:: Input

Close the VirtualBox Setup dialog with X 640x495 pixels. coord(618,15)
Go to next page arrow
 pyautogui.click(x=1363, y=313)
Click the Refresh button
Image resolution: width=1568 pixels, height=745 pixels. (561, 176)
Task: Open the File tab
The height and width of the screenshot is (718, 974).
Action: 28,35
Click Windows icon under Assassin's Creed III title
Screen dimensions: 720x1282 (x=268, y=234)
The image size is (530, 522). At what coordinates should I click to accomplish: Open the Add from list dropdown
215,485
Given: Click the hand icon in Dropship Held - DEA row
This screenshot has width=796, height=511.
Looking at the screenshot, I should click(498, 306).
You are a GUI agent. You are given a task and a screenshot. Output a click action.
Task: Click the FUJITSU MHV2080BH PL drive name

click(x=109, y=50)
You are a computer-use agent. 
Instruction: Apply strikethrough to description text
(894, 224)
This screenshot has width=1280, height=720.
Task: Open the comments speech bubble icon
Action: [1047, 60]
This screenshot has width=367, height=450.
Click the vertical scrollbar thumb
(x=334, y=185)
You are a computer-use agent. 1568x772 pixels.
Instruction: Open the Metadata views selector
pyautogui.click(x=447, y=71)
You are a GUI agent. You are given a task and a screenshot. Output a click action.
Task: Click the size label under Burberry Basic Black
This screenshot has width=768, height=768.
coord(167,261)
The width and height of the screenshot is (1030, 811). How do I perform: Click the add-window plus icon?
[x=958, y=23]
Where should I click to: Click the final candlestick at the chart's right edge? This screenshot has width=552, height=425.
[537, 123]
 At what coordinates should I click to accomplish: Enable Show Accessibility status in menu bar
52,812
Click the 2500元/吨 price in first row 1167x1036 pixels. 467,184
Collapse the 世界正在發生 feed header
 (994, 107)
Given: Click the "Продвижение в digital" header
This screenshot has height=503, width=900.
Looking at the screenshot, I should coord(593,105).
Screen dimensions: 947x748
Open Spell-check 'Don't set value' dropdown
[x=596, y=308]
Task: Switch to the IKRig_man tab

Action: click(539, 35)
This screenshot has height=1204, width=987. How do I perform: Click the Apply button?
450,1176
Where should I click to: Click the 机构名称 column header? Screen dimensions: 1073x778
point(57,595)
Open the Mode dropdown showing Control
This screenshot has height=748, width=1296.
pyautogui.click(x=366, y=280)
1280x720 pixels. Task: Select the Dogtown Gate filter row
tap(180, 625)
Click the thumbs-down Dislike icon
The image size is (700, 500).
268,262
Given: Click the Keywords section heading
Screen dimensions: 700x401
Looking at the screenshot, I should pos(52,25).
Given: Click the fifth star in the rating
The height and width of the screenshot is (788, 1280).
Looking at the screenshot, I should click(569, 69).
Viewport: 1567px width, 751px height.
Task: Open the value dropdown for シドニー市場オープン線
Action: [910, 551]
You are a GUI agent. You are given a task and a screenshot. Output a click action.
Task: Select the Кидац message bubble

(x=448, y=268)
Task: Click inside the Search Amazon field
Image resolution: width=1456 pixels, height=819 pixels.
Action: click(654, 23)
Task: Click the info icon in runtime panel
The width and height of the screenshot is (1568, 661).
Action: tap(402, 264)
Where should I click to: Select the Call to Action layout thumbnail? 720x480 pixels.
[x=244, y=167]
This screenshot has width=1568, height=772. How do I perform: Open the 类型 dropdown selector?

::::

Work item: Above are some lines. Repeat exactly, and only, those from the line that has "This screenshot has width=768, height=768." through the line that has "Screen dimensions: 947x748".

Output for this exercise:
This screenshot has width=768, height=768.
coord(167,261)
The width and height of the screenshot is (1030, 811). How do I perform: Click the add-window plus icon?
[x=958, y=23]
Where should I click to: Click the final candlestick at the chart's right edge? This screenshot has width=552, height=425.
[537, 123]
 At what coordinates should I click to accomplish: Enable Show Accessibility status in menu bar
52,812
Click the 2500元/吨 price in first row 1167x1036 pixels. 467,184
Collapse the 世界正在發生 feed header
 (994, 107)
Given: Click the "Продвижение в digital" header
This screenshot has height=503, width=900.
Looking at the screenshot, I should coord(593,105).
Screen dimensions: 947x748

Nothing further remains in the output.